▶ **TASK GOAL**
In the data below, restate exactly the lines from the one with "The height and" to the final line, both included, but not the pictures.
+++ PROVIDED ENTRIES +++
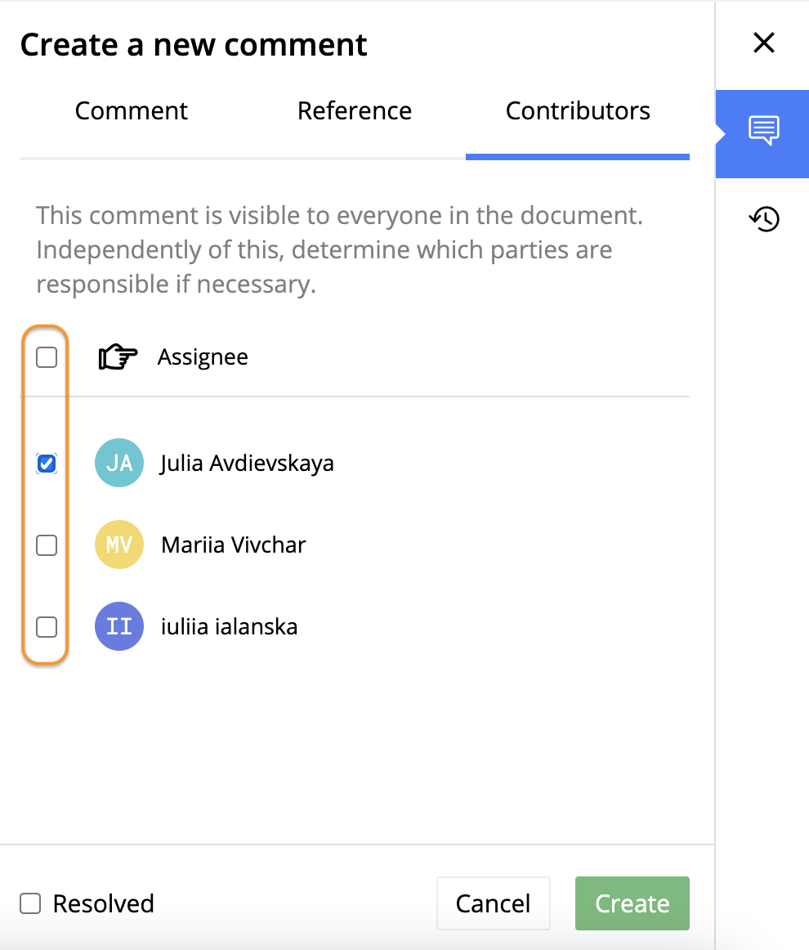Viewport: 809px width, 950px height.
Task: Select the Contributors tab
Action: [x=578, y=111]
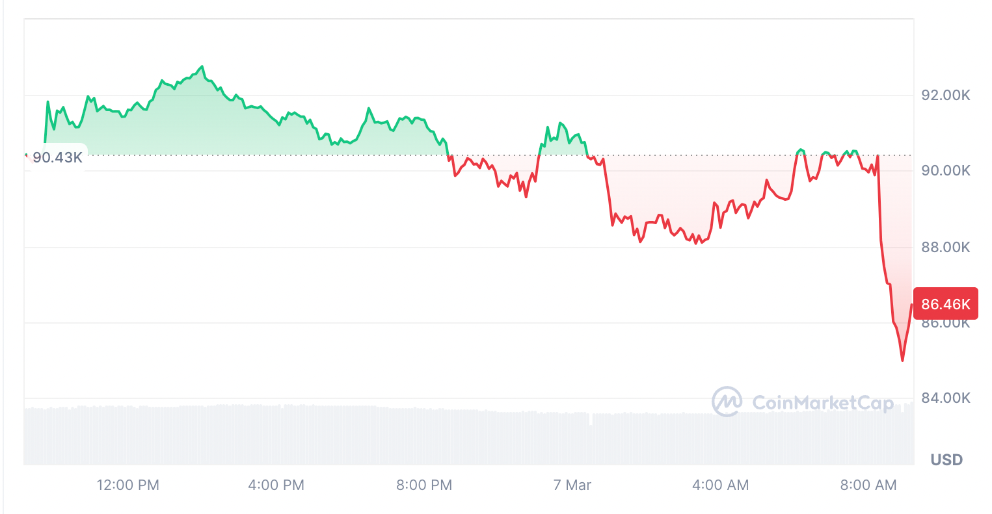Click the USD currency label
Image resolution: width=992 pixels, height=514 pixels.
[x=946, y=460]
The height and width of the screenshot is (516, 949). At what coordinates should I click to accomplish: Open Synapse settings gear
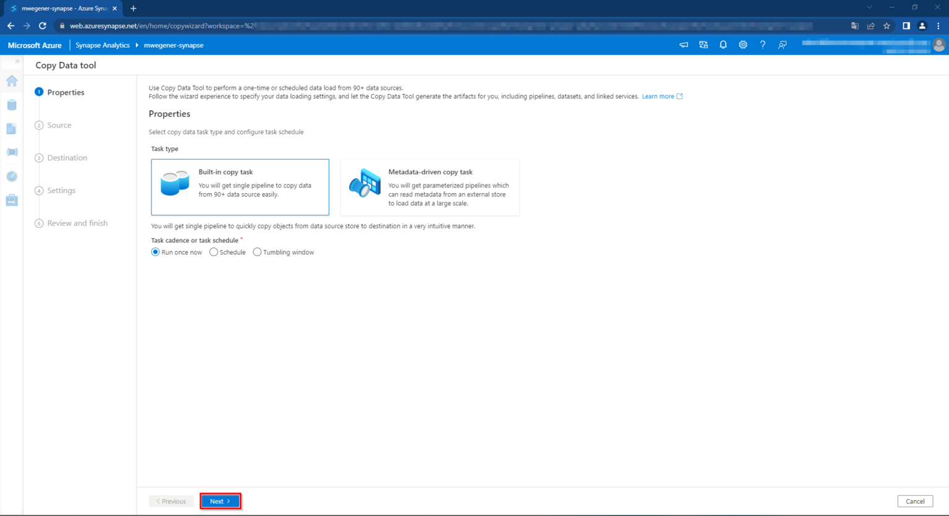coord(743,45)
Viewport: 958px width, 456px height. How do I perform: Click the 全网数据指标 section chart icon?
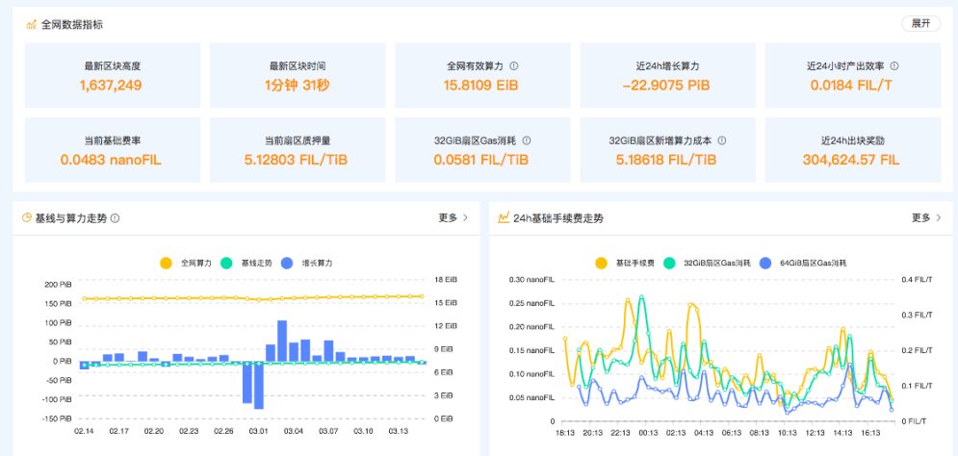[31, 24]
+++
▶ **SOLUTION BELOW**
The height and width of the screenshot is (516, 949). At what coordinates should I click to accomplish: Open Synapse settings gear
coord(743,45)
Viewport: 958px width, 456px height. How do I perform: Click the 全网数据指标 section chart icon?
[31, 24]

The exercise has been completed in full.